Some examples of climate change are global warming, global cooling, and changing precipitation regimes. Thanks to paleoclimatology, it is known that the climatic history of the Earth goes through continuous phases of more or less rapid and more or less cyclical climatic changes, passing from Ice Ages to Interglacial Ages, from glacial periods to interglacial periods (considering thousands of years), from moments of cooling to moments of warming.

Climate change can impact the health of both men and women. And not only from a physical point of view, but also from a mental point of view. The Mental Health Impacts of Climate Change on Women: a Scoping Review, a study published on the Current environmental health reports, explained: "Climate change is the largest threat to human health of the twenty-first century.

Women are disproportionately affected by climate change. While the physical health impacts of climate change are an active area of research, works related to the mental health impacts are less developed. Furthermore, the mental health impacts of climate change on women are a particular area of interest due to women's disproportionately negative experiences with climate change and climate change-related events."

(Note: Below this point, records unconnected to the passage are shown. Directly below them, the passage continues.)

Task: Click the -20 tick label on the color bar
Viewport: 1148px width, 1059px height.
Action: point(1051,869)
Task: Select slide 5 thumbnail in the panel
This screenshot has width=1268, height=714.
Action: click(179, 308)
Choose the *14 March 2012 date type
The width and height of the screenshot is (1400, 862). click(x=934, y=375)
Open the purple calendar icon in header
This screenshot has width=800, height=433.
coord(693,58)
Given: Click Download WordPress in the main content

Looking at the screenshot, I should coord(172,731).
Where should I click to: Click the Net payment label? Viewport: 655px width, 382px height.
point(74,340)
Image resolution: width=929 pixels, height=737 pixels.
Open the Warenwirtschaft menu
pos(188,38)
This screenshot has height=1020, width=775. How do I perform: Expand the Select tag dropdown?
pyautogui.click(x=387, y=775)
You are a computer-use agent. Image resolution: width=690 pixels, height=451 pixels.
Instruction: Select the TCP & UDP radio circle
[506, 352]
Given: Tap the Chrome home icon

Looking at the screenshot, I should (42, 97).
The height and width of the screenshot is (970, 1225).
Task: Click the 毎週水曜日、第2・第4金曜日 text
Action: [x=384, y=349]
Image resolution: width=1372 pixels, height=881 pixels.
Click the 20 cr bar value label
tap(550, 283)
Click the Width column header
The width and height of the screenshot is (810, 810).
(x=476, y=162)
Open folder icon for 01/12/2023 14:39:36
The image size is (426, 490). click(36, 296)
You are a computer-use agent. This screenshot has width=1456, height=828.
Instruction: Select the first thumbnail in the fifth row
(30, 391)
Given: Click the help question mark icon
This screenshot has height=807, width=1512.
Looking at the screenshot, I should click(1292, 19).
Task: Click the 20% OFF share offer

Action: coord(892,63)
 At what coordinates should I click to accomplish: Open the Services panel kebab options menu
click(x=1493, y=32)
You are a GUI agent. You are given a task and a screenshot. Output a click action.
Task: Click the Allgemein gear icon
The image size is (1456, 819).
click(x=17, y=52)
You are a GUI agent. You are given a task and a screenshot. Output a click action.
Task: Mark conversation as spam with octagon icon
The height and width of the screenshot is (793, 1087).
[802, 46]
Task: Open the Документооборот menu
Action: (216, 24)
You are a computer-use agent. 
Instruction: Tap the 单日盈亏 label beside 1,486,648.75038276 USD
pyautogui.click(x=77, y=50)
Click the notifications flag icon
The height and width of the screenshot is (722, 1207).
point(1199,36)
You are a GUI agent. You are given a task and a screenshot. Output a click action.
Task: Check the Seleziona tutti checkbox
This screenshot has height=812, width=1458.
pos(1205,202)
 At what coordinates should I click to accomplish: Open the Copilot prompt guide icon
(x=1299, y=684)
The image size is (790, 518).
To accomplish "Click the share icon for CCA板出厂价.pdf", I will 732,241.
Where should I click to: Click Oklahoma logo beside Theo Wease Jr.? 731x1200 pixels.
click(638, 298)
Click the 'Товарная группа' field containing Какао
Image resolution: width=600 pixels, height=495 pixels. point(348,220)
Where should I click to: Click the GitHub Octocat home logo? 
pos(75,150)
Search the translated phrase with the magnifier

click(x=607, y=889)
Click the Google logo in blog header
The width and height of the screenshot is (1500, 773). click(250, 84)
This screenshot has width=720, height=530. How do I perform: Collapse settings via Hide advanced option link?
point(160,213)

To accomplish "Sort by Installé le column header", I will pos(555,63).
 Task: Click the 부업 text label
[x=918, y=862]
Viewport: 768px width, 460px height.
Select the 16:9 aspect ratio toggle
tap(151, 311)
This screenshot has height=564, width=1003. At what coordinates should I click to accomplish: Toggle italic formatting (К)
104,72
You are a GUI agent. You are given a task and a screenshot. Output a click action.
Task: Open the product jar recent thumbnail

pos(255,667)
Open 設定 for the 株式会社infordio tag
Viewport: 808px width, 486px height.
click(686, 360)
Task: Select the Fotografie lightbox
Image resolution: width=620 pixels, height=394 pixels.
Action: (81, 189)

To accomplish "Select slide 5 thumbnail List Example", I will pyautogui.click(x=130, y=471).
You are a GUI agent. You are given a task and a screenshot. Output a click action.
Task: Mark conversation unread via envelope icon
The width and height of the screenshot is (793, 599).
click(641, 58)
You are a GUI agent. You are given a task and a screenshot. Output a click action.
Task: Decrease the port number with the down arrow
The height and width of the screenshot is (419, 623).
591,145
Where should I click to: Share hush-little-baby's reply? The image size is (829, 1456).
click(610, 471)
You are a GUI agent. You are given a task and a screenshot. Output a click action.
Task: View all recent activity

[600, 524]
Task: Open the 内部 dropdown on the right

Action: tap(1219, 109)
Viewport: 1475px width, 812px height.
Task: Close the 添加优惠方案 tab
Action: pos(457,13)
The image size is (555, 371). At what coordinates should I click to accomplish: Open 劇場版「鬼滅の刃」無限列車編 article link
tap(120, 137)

Mental health impacts of climate change on women

The we can read: "Therefore, the purpose of this scoping review is to understand what is known from the existing literature regarding the mental health impacts of climate change on women.

The methods for this review follow the Arksey and O'Malley framework for a scoping review. By searching databases for publications that discuss women, mental health, and climate change, and screening for relevant work, 20 studies that met inclusion criteria were included in the review.

Themes derived from the reviewed studies include negative mental health outcomes, gender-based violence, burdens of care and responsibility, attachment to land and traditions, and the importance of intersectionality. From these findings, there is a clear need for climate policies on adaptation and mitigation to reflect women's unique needs to ensure their health and safety."